Arca’s R&D scientists, Anne-Martine Doucet and Frances Jones, sampling the surface of the tailings storage facility at BHP’s Nickel West mine at Mount Keith in Kalgoorlie, Western Australia. Courtesy of Arca Climate Technologies Inc.
At BHP’s Nickel West mine at Mount Keith in Kalgoorlie, Western Australia, autonomous rovers and surface manipulation machines are being put to work on an area of its tailings dam, churning up material and speeding up the process of carbon mineralization.
The proprietary technology was developed by Vancouver-headquartered Arca Climate Technologies Inc., which announced in a press release on Nov. 29, 2023, that it is piloting its air-to-rock carbon mineralization process for the next 18 months at Nickel West with the support of a $1.25 million grant from the B.C. Centre for Innovation and Clean Energy (CICE).
“With CICE’s support, Arca is in a great position to accelerate large-scale implementation,” said Todd Sayers, CICE’s chief operating officer, in the press release.

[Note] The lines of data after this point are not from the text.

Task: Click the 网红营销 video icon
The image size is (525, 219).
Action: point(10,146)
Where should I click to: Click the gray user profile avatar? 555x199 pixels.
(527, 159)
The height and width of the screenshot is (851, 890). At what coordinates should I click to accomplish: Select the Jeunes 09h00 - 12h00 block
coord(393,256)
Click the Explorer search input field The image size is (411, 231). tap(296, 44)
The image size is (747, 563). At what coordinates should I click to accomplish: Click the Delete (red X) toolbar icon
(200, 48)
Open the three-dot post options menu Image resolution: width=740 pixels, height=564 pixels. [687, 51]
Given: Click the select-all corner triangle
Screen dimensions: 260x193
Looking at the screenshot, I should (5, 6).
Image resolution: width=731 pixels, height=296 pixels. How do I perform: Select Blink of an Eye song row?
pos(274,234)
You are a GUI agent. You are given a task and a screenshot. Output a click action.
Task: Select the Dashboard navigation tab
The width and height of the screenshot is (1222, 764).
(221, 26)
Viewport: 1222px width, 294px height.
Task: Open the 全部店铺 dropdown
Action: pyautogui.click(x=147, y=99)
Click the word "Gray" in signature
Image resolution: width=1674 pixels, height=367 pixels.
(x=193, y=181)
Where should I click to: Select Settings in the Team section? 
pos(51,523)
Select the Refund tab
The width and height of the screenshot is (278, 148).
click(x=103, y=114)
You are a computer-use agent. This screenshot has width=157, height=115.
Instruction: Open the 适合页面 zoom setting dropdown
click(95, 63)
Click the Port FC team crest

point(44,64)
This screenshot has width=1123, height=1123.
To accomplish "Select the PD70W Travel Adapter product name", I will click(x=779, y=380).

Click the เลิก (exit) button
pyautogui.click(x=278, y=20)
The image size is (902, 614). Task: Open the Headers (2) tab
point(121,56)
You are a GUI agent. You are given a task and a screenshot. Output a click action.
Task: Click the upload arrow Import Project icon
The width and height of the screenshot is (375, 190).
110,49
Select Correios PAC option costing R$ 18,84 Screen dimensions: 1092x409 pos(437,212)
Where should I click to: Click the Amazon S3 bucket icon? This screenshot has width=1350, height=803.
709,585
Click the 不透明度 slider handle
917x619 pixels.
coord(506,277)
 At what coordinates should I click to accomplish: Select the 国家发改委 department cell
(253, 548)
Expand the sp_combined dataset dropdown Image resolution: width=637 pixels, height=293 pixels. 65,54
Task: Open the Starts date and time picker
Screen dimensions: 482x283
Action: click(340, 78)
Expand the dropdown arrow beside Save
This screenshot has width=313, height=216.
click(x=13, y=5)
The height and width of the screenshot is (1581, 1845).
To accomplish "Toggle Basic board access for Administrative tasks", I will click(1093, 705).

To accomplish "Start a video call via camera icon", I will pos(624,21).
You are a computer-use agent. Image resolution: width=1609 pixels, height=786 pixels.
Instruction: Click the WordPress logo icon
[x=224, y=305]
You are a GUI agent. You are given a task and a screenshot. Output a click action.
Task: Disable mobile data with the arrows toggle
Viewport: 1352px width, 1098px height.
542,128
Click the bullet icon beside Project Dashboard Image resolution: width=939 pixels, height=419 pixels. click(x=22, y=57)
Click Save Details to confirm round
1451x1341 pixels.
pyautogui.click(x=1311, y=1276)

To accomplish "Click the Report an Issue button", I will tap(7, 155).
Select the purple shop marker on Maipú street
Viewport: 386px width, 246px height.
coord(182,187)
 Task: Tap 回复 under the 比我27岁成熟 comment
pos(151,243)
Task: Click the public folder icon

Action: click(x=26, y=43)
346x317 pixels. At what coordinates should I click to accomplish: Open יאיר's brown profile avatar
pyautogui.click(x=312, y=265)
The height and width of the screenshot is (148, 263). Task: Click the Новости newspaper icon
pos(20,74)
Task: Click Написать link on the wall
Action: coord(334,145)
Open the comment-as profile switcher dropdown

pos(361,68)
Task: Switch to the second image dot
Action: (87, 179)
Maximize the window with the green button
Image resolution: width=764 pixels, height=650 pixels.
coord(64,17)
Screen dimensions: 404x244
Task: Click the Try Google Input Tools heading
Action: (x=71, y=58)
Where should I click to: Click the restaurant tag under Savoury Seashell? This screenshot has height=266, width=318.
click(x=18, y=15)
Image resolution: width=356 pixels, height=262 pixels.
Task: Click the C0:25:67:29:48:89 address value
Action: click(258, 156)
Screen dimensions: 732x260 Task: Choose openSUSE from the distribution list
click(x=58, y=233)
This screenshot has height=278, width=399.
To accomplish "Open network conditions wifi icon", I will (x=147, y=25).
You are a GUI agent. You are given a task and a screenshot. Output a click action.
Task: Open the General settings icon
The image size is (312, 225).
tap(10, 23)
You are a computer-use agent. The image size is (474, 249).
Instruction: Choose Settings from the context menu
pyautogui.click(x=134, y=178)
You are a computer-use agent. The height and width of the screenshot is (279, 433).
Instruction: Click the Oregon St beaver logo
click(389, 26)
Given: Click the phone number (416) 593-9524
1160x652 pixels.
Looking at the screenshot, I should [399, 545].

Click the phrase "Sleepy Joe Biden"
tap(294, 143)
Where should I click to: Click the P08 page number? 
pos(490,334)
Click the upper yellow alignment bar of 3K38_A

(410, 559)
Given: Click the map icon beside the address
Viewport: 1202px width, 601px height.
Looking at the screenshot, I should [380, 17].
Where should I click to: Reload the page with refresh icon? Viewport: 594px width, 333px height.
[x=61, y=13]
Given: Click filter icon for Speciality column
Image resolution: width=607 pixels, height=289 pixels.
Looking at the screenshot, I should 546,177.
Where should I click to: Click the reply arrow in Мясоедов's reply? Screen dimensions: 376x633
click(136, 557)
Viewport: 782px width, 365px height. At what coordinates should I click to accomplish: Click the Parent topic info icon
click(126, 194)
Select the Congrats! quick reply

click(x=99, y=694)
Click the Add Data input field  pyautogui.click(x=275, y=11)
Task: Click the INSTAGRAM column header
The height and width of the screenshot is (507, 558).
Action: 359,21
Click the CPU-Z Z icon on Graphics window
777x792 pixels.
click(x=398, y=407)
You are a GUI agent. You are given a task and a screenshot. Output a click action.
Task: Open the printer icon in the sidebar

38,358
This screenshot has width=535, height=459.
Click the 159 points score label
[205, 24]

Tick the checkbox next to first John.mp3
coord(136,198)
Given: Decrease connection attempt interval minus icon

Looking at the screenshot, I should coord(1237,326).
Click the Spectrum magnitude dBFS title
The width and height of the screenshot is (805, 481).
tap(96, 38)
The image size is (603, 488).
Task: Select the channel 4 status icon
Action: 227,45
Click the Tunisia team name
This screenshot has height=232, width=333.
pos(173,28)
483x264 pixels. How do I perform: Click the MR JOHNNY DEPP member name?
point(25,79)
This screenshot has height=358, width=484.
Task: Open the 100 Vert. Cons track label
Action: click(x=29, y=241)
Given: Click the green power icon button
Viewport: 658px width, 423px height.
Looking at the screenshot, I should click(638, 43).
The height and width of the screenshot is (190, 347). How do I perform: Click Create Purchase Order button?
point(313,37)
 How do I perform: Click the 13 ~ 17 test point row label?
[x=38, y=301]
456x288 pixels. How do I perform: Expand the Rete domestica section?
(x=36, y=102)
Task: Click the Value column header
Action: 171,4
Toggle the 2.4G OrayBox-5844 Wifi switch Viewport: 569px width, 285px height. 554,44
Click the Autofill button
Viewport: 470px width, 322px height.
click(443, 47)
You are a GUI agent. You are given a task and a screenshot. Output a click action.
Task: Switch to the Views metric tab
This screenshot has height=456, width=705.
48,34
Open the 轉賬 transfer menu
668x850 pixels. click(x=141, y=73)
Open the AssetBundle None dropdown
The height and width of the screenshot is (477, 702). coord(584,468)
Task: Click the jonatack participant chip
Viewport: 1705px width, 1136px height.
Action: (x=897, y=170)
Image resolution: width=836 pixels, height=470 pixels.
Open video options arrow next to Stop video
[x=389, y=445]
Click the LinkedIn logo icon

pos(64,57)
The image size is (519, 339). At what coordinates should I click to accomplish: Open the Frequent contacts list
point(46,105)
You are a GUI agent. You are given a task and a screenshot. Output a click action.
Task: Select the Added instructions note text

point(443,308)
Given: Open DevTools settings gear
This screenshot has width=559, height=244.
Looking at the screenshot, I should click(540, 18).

Carbon mineralization is a natural process that occurs when certain rocks or minerals are weathered and react with CO2 in the atmosphere, storing it in a stable form as solid carbonates. According to BHP, the Nickel West tailings dam—which is one of Australia’s biggest tailings dams—already stores approximately 40,000 tonnes of CO2 from the atmosphere each year through this process, which it said is the equivalent of offsetting the CO2 emissions of 15,000 vehicles.
By accelerating this passive process, the site could potentially remove millions of tonnes of CO2 from the atmosphere and become a massive carbon sink. It is an attractive proposition, not just for mining companies looking to decarbonize their operations, but also for companies further down the supply chain. “We’re hearing directly from producers of critical metals that their customers are looking for low-carbon or zero-carbon metals,” said Paul Needham, the CEO of Arca, in an interview with CIM Magazine. Tesla, for example, has been actively seeking out low-carbon nickel for its batteries, which led the EV giant to sign nickel supply deals with BHP and Vale in the last few years.
Needham said the company has established a control plot at Nickel West, along with a small area where it will be transforming the tailings and capturing and storing carbon using magnesium-rich ultramafic rock.
“We’re using electromagnetic radiation microwaves to selectively target components within the serpentine mineral structure, disrupting that mineral structure and liberating the magnesium,” Needham said. “The material becomes very, very reactive to CO2.”
Needham said that this is the first pilot of its kind in the world, as the testing of the carbon mineralization technology is taking place at an active mine site.
“In that area where we treat [tailings], we’ll be churning the material,” he said. “We’ll be controlling factors like moisture level, alkalinity and surface area, and putting into practice what we’ve done on pilot sites, so we’re integrating a number of technologies that we’ve tested on other sites elsewhere in the world. This is the first time that everything’s coming together on an active mine site. And this is a very large nickel mine—the tailings storage facilities are about 16 square kilometres [in surface area]. They’ve been mining there for more than 25 years. That one site has the potential to store multiple megatonnes of carbon dioxide.”
Needham said that by using a dynamic closed chamber to measure the concentration of CO2 in the air in the sample plot of the tailings dam, Arca has found that its technology can restore the air from 420 parts per million (ppm) of CO2 to 250 ppm of CO2 in a period of five minutes. According to an article published on the Massachusetts Institute of Technology (MIT) climate portal, the ideal range of CO2 in the atmosphere to support human life is about 280 ppm to 350 ppm, which is roughly what the global levels were before the industrial revolution. Today, global levels are at about 420 ppm, according to a November 2023 measurement taken at the Mauna Loa Observatory.
“What’s happening is the CO2 is getting dissolved into the water that’s present, then mineralizing by binding with magnesium ions to form new magnesium carbonate minerals,” he said. “When you think about the speed of that… It’s something like 50 tonnes of CO2 per hectare per year, which compares very well to forests. It’s very surprising that these mine tailings, with the right minerals, are capturing carbon dioxide faster than a forest.”
The company is not currently disclosing how much carbon the 18-month pilot project is expected to sequester and said it will announce the results after the data has been verified by a third-party.
Arca is exploring pilot opportunities at other mine sites in Australia and Canada that could happen before the end of this year.
Needham said that throughout Arca’s experiments, it has found that the carbon mineralization process has helped make the tailings more stable in some contexts, an unexpected benefit it plans to further examine as it deploys its next pilot projects.
“I really think there’s an opportunity to create more stable, more safe mine tailings, while also capturing value or creating value by capturing CO2 from the atmosphere,” he added. “I think these tailings aren’t merely a liability. There’s also a win-win scenario here.”